(Exercise prompt): Omit the pictures and return exactly the stretch of the material below from the line with "Open the WiFiスポット article result link" through the line with "The width and".

(Available data)

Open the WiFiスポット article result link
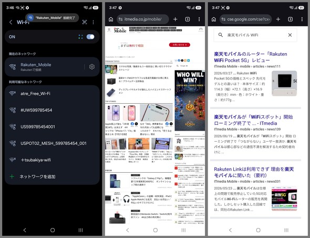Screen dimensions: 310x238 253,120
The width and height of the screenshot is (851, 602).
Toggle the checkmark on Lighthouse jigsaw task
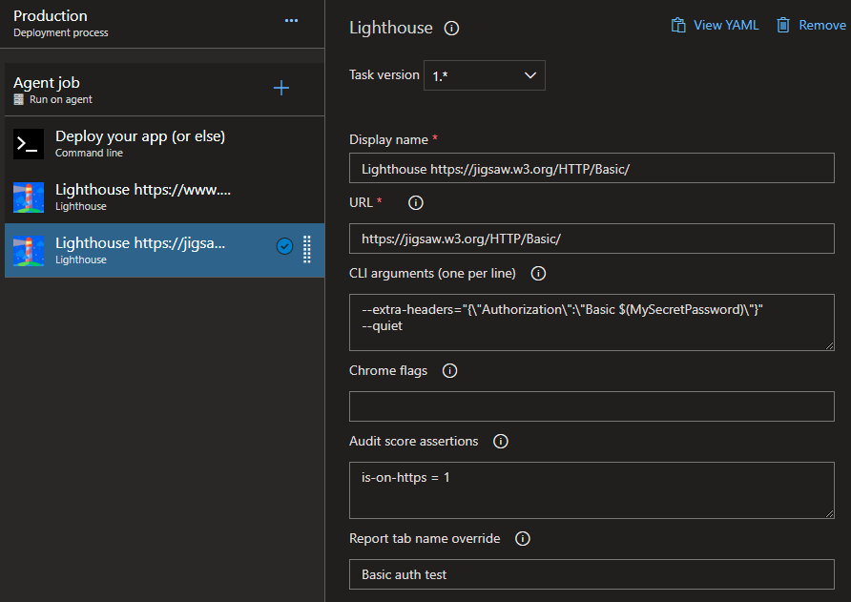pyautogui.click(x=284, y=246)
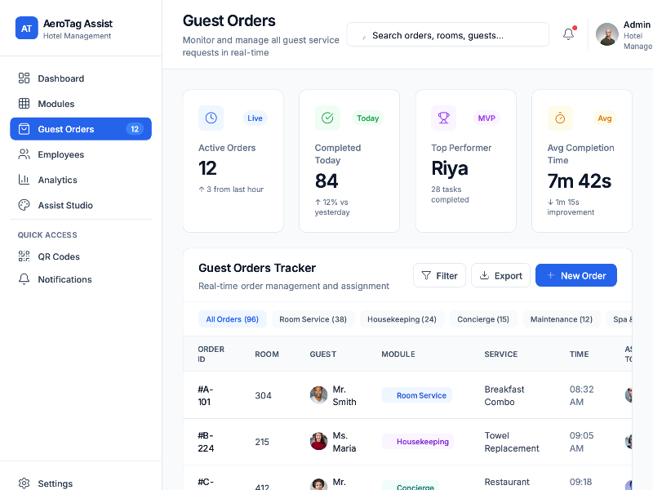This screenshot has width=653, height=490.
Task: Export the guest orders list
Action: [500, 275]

(End Available data)
(Available data)

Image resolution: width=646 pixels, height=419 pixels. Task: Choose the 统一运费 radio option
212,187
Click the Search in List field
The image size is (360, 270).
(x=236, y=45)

(End Available data)

(Reply):
Open the WiFiスポット article result link
Screen dimensions: 310x238 253,120
The width and height of the screenshot is (851, 602).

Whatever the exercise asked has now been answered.